At first sight there seems little enough in it. It may seem perhaps that we have been watching a mountain in labour and nothing but a mouse has been produced. But it is only upon some such simple, even obvious, formula that any scientific system can be constructed with safety. We have only to develop the meaning of this one to see how important and practical are the guiding lines which flow from it.
With the conception of war as a continuation of political intercourse before us, it is clear that everything which lies outside the political conception, everything, that is, which is strictly peculiar to military and naval operations, relates merely to the means which we use to achieve our policy. Consequently, the first desideratum of a war plan is that the means adopted must conflict as little as possible with the political conditions from which the war springs.
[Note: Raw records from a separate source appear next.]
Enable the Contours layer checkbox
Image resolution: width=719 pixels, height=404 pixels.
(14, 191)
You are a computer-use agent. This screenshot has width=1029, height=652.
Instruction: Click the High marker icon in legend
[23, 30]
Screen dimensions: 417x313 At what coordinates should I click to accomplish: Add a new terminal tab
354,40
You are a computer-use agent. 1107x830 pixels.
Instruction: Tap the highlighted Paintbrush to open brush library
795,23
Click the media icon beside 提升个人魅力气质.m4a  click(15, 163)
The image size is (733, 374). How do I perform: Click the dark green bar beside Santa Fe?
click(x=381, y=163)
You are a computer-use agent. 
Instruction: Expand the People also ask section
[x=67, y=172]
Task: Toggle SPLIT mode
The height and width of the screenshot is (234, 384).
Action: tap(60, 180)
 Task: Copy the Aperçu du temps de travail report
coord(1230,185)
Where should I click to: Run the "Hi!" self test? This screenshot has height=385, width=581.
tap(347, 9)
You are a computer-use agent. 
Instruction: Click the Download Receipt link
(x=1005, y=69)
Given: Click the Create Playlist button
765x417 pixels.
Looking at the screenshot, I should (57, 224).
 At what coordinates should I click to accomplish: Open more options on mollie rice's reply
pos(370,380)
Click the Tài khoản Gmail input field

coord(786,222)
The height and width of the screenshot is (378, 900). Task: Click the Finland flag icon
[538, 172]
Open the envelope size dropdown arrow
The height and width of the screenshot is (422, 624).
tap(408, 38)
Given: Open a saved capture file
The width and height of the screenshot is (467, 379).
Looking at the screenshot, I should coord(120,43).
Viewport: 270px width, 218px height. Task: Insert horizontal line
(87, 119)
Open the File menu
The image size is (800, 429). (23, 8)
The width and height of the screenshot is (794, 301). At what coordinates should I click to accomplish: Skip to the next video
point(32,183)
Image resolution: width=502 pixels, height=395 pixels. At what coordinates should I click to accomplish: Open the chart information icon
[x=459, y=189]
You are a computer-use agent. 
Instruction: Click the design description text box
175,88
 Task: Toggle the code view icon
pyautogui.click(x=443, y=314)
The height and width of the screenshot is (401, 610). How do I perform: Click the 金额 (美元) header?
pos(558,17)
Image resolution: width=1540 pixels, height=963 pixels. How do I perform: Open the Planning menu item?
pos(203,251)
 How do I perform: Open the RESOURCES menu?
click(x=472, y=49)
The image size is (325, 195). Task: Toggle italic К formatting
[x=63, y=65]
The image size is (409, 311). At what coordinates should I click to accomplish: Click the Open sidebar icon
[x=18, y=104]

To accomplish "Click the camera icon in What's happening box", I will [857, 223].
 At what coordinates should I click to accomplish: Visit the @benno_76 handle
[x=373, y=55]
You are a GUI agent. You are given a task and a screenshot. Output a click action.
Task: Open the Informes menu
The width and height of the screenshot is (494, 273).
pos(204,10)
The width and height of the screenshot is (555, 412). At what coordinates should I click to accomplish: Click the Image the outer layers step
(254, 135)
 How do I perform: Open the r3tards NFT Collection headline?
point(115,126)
In practice, of course, as in all human relations, there will be a compromise between the means and the end, between the political and the military exigencies. But Clausewitz held that policy must always be the master. The officer charged with the conduct of the war may of course demand that the tendencies and views of policy shall not be incompatible with the military means which are placed at his disposal; but however strongly this demand may react on policy in particular cases, military action must still be regarded only as a manifestation of policy. It must never supersede policy. The policy is always the object; war is only the means by which we obtain the object, and the means must always keep the end in view.